この大道寺あや子、テレビで取り上げられるとネット上で「かわいい」と話題になりました。
以下、大道寺あや子の経歴と現在を掘り下げます。
高校の同級生だった大道寺将司に高校の同窓会で再会し、「研究会」に勧誘されたことがきっかけで交流が深まり、交際・同棲に発展します。
その後大道寺将司と結婚し、爆弾に使う薬品を入手するために都内の試薬会社に就職しました。
逮捕された際に青酸カリで自殺を図るものの、捜査員に阻止されています。
逮捕後にマスコミの報道で本人の容貌が広く知られるようになると、ルックスの良さに注目が集まりました。

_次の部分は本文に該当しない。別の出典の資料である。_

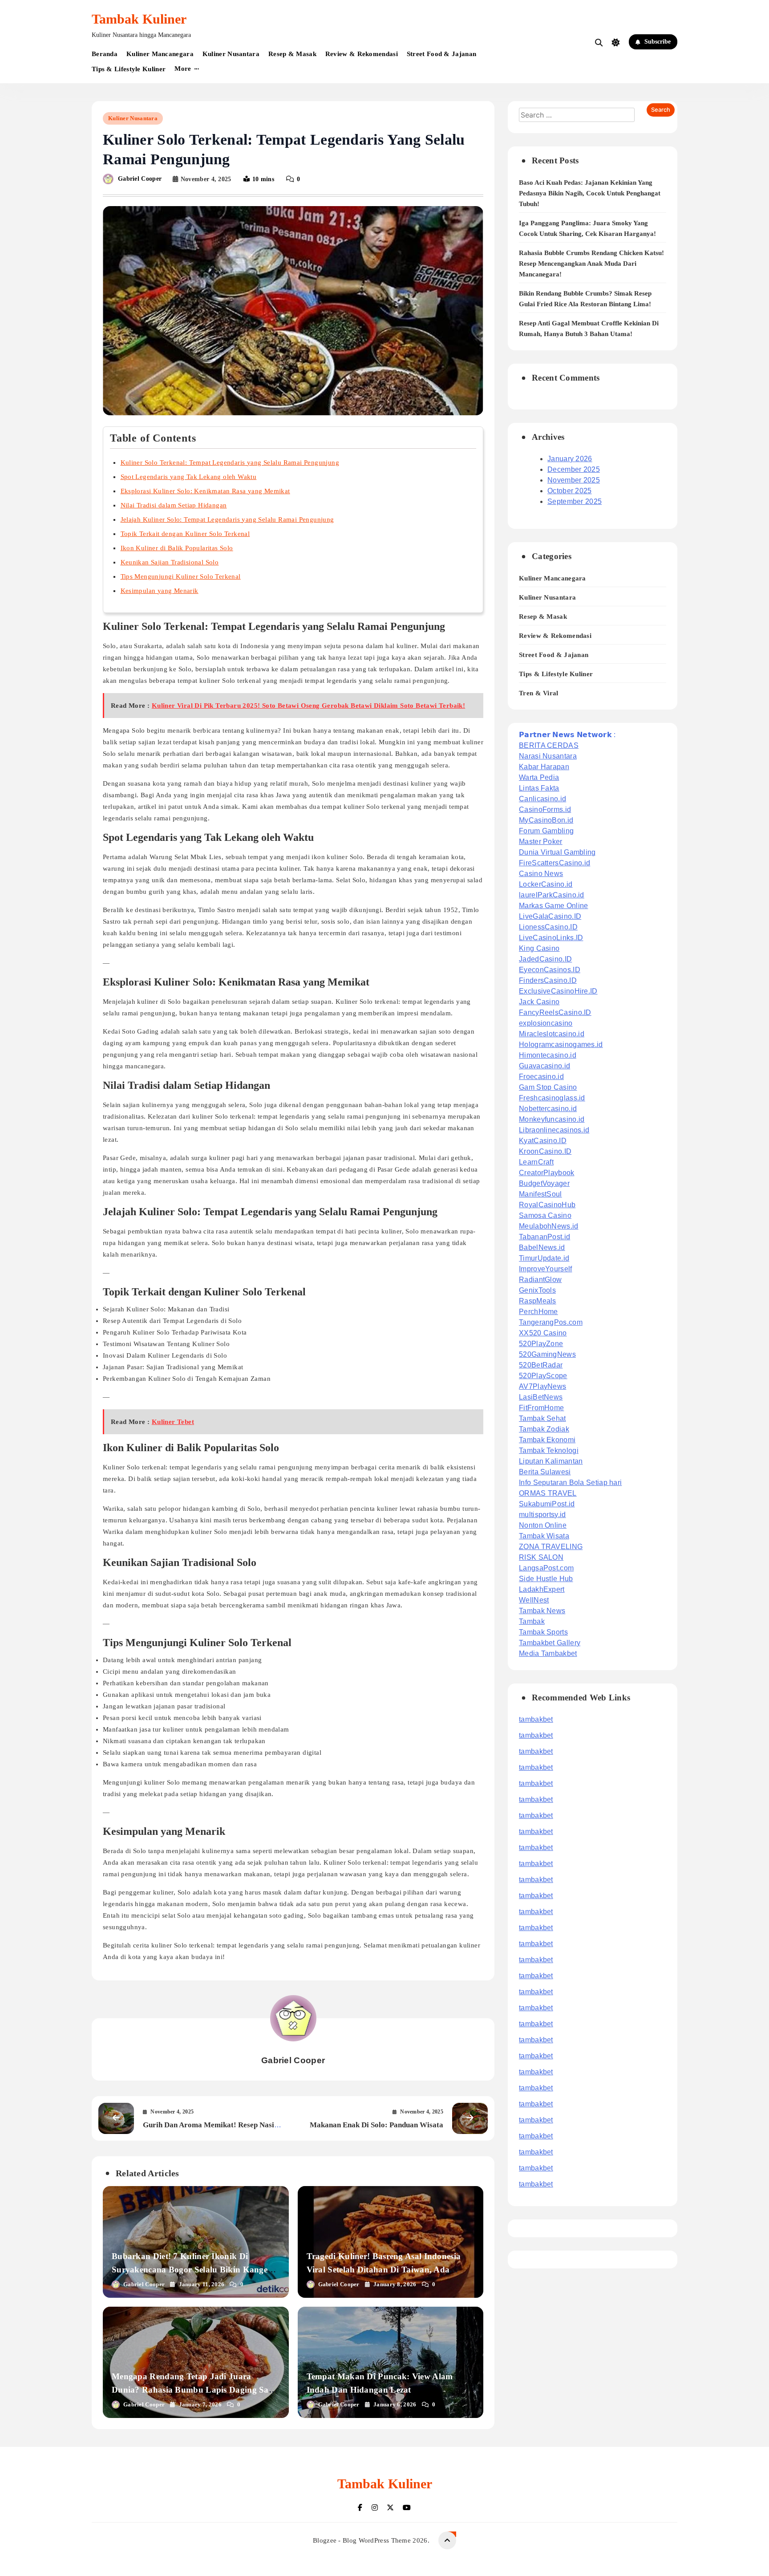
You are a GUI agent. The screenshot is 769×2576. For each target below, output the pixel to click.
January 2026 (569, 458)
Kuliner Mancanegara (160, 53)
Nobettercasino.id (548, 1108)
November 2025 (573, 480)
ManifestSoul (540, 1194)
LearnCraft (536, 1162)
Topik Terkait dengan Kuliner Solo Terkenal (185, 533)
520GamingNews (547, 1354)
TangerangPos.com (551, 1322)
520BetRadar (541, 1365)
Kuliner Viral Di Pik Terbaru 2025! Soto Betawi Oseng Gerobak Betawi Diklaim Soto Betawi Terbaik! (308, 705)
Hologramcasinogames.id (561, 1044)
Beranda (104, 53)
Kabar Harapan (544, 767)
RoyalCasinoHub (547, 1205)
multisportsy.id (542, 1514)
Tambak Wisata (544, 1536)
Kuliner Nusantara (230, 53)
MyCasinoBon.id (546, 820)
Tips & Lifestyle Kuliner (129, 69)
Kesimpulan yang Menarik (159, 590)
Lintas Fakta (539, 788)
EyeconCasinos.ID (549, 970)
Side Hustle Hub (546, 1578)
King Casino (539, 948)
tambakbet (536, 1719)
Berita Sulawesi (545, 1472)
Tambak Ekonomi (547, 1440)
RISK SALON (541, 1557)
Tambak (532, 1621)
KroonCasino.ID (545, 1151)
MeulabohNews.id (549, 1226)
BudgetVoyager (544, 1183)
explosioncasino (546, 1023)
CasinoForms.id (545, 809)
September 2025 (574, 501)
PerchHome (538, 1311)
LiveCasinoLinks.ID (551, 937)
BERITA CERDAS (549, 745)
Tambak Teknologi (549, 1450)
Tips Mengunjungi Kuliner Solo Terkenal (181, 576)
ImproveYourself (545, 1269)
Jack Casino (539, 1002)
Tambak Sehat (542, 1418)
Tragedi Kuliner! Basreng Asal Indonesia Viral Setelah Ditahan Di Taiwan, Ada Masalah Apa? (384, 2269)
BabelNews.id (542, 1247)
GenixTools (537, 1290)
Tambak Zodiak (544, 1429)
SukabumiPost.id (547, 1504)
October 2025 (569, 491)
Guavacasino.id (544, 1066)
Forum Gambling (546, 831)
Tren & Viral (539, 693)
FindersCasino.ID (548, 980)
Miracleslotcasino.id (551, 1034)
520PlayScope (543, 1375)
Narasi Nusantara (548, 756)
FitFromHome (541, 1408)
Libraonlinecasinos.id (554, 1130)
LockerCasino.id (546, 884)
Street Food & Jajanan (441, 53)
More (182, 68)
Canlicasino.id (542, 799)
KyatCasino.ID (543, 1140)
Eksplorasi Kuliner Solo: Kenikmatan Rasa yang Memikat (205, 491)
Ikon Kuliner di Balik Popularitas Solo (177, 548)
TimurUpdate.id (544, 1258)
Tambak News (542, 1611)
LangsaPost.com (546, 1568)
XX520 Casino (543, 1333)
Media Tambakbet (548, 1653)
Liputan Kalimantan (551, 1461)
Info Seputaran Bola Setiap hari (570, 1482)
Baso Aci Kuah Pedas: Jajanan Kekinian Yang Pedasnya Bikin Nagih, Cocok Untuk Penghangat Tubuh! (589, 193)
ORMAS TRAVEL (548, 1493)
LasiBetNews (541, 1397)
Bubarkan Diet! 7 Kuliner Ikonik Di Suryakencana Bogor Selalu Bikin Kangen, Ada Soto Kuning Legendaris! (193, 2269)
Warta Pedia (539, 777)
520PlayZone (541, 1343)
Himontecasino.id (547, 1055)
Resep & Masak (292, 53)
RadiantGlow (540, 1279)
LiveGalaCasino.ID (550, 916)
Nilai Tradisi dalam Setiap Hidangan (174, 505)
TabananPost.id (544, 1237)
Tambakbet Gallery (549, 1643)
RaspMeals (537, 1301)
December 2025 (573, 469)
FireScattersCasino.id (554, 863)
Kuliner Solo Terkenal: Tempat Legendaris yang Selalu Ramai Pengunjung (230, 462)
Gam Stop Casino (548, 1087)
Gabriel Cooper (140, 179)
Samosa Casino (545, 1215)
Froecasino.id (541, 1076)
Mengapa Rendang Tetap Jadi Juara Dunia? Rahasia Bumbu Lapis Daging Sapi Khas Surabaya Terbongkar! (194, 2390)
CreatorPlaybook (547, 1172)
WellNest (534, 1600)
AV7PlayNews (542, 1386)
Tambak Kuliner (139, 19)
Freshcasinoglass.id (552, 1098)
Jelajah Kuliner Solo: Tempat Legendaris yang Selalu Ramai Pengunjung (227, 519)
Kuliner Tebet (173, 1421)
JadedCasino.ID (545, 959)
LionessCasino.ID (548, 927)
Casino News (541, 873)
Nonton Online (543, 1525)
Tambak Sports (543, 1632)
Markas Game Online (553, 905)
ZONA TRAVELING (551, 1546)
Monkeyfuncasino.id (551, 1119)
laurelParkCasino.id (551, 895)
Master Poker (541, 841)
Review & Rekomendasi (361, 53)
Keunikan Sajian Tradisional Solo (170, 562)
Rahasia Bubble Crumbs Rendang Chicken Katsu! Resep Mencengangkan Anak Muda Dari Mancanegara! (591, 263)
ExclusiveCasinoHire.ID (558, 991)
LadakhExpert (542, 1589)
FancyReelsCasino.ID (555, 1012)
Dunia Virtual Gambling (557, 852)
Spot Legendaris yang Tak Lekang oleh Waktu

また、試薬会社に勤めていた時の勤務態度が良好だったことから周囲の評判も良く、「大道寺あや子は夫に従い協力させられていただけなのではないか」といった同情の声が上がりました。
しかし、それらの声に反発するように激しい法廷闘争を繰り広げるなど、歴とした過激思想を持っているメンバーです。
逮捕後、日本赤軍による「ダッカ日航機ハイジャック事件」で超法規的措置により釈放・出国し、その後日本赤軍に合流しています。
「ダッカ日航機ハイジャック事件」とは
「ダッカ日航機ハイジャック事件」とは、1977年に起きた日本赤軍によるハイジャック事件です。
犯人グループは、人質の身代金として600万ドル(当時約16億円)と、大道寺あや子を含む日本で服役および勾留中の9名の釈放・日本赤軍への参加を要求しました。
要求が拒否された場合や回答が無い場合は人質を殺害すると警告し、日本政府は交渉や武力での解決を諦め、身代金と釈放を決断しました。
大道寺あや子のその後の足取りとしては1999年、香港で日本赤軍の最高幹部・重信房子と会合を持ったことが確認されています。
また、2001年には日本赤軍が解散されるという声明を受けて、南米から「解散宣言の無効宣言」を発表するなどしています。
南米から宣言したこともあり、国外逃亡中だった大道寺あや子は南米に潜伏している可能性があると言われました。
しかし、これを最後に行方は掴めておらず、現在は生死も不明であり、すでに死亡している可能性も否定できません。
2010年4月以降の手配写真は1994年に撮影されたものに差し替えられ、現在も国際手配中です。
三菱重工爆破事件のその後
戦後最悪の爆弾事件となった「三菱重工爆破事件」は、その後多くのメディアで取り上げられ、書籍化もされています。
現場に遭遇した元三菱重工社員の宗像 善樹(むなかた よしき)による著書「三菱重工爆破事件」は、当時の様子を細部にまでわたって描いたノンフィクション小説です。
出典:https://www.amazon.co.jp/
また、2014年に放送された「ザ・世界仰天ニュース」でも事件が取り上げられました。
他にも数々の書籍が出版され、犯人である大道寺将司、片岡利明の著書も発売されています。
気になった方はぜひチェックしてみてください。
まとめ
戦後最悪の爆弾事件と言われた「三菱重工爆破事件」についてまとめました。
死刑が確定した犯人、現在も国際手配中の犯人など様々ですが、今後このようなテロ事件が起きないことを祈るばかりです。